-- Opening Marker --

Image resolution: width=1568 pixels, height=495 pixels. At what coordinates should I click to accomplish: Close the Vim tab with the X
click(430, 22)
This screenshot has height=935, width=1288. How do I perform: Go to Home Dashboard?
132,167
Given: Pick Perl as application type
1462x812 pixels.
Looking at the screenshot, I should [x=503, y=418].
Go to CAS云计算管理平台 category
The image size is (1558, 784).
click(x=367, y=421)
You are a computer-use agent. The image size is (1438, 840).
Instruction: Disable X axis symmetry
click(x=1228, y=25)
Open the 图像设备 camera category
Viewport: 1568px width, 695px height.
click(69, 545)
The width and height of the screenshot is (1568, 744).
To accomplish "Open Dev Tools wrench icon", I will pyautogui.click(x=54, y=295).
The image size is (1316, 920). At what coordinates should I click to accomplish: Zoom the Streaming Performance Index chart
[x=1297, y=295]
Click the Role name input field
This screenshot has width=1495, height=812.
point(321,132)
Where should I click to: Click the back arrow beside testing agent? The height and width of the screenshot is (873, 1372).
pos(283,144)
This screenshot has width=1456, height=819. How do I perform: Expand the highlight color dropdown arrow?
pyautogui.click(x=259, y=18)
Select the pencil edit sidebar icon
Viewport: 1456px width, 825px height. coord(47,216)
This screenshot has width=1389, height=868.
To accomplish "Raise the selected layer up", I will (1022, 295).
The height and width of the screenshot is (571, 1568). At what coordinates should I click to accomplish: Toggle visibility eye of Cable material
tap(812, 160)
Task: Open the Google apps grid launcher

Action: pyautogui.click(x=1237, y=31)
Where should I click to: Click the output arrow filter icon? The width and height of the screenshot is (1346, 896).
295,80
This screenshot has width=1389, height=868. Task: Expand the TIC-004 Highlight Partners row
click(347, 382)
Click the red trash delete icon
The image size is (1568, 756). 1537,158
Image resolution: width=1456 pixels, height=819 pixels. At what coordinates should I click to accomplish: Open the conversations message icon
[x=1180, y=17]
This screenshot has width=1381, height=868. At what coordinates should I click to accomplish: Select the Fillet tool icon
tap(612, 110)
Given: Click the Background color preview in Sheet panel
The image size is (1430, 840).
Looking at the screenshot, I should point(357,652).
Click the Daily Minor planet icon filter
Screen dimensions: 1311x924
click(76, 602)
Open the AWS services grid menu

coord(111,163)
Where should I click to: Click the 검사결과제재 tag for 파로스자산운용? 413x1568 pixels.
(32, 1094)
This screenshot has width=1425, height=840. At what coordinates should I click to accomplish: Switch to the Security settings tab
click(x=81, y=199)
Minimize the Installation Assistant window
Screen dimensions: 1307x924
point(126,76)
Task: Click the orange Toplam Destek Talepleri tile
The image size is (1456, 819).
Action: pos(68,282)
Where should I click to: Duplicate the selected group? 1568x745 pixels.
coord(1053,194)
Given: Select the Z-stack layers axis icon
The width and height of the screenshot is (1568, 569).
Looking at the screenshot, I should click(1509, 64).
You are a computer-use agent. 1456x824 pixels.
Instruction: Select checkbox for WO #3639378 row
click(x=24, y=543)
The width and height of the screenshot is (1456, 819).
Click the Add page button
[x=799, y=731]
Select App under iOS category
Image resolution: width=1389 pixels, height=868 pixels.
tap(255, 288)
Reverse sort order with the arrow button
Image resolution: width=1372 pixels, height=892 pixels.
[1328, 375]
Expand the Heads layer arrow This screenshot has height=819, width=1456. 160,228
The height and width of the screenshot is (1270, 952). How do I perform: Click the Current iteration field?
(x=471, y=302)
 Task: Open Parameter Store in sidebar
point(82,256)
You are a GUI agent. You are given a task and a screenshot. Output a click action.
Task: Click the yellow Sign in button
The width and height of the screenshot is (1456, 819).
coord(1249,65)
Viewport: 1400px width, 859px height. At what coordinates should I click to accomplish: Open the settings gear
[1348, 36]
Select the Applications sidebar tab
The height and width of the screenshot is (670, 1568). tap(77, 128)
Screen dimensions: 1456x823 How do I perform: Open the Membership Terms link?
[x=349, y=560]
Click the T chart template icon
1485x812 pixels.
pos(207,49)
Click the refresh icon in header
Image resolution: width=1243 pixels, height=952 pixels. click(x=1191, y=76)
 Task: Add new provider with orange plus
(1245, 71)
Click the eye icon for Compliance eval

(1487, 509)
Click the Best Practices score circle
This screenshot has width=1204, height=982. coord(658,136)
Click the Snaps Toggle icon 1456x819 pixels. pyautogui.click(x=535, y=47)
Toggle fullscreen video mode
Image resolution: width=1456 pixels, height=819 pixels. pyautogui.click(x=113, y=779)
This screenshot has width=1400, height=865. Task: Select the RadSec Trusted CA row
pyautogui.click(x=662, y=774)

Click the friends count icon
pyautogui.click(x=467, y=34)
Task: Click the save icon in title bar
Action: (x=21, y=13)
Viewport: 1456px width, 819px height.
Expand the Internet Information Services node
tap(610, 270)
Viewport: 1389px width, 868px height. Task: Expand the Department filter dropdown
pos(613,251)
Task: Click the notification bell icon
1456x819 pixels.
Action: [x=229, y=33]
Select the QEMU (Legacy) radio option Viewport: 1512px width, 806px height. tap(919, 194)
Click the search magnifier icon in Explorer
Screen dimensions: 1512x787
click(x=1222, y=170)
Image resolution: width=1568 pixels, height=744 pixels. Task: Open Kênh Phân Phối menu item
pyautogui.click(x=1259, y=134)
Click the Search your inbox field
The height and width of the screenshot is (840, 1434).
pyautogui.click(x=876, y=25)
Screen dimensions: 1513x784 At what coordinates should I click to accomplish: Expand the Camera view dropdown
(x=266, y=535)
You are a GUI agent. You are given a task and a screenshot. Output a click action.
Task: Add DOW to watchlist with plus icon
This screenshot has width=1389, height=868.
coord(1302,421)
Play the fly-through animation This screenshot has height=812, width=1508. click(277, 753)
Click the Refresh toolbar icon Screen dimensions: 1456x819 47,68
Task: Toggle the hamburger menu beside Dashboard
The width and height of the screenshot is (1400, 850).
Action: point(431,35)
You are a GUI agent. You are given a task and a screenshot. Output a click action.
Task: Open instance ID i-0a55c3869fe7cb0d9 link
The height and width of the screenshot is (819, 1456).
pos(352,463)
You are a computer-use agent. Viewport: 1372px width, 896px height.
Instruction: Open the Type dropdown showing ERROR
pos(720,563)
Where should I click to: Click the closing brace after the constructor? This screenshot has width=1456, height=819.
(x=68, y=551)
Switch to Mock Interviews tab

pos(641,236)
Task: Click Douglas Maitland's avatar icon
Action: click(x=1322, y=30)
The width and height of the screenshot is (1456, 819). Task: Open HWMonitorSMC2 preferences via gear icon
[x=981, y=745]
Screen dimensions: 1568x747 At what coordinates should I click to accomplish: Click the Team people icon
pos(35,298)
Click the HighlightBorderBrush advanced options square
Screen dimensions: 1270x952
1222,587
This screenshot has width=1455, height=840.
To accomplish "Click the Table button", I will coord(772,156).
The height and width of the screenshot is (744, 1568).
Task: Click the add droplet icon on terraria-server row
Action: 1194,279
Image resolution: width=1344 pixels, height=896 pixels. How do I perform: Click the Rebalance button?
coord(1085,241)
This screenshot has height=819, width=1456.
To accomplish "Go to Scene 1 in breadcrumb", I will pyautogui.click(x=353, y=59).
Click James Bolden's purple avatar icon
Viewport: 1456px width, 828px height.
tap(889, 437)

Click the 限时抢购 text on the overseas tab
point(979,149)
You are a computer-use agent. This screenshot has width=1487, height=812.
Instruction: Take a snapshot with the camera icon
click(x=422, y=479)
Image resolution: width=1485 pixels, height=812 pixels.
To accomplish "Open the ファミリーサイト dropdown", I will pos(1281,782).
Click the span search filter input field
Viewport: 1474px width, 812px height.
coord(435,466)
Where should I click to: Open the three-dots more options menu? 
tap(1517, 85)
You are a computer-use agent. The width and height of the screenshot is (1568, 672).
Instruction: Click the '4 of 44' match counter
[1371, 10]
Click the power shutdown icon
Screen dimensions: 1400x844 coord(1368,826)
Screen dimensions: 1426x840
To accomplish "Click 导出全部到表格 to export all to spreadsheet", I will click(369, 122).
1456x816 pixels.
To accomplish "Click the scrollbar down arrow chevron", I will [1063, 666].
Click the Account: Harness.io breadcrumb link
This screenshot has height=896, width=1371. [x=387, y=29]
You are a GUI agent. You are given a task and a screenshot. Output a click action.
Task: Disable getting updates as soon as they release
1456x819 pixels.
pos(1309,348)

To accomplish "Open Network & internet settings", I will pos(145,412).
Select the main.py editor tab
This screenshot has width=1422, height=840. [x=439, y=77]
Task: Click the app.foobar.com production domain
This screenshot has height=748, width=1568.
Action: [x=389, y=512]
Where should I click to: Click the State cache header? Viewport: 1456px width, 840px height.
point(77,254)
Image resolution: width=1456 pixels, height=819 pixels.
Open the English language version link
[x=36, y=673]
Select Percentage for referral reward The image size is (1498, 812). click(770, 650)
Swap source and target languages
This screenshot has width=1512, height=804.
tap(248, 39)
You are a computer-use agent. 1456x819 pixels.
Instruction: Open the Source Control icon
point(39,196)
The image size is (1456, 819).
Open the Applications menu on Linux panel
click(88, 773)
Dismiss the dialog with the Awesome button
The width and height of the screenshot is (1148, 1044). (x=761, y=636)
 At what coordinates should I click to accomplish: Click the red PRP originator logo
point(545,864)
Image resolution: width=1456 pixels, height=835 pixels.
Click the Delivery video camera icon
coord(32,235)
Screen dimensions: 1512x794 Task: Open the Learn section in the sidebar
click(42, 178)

-- Closing Marker --

» **Problem to solve**
Look above for every line with the word "computer" and copy it.

» **Exercise solution**
You are a computer-use agent. The image size is (1438, 840).
You are a computer-use agent. 1456x824 pixels.
You are a computer-use agent. Viewport: 1372px width, 896px height.
You are a computer-use agent. This screenshot has width=1487, height=812.
You are a computer-use agent. The width and height of the screenshot is (1568, 672).
You are a computer-use agent. 1456x819 pixels.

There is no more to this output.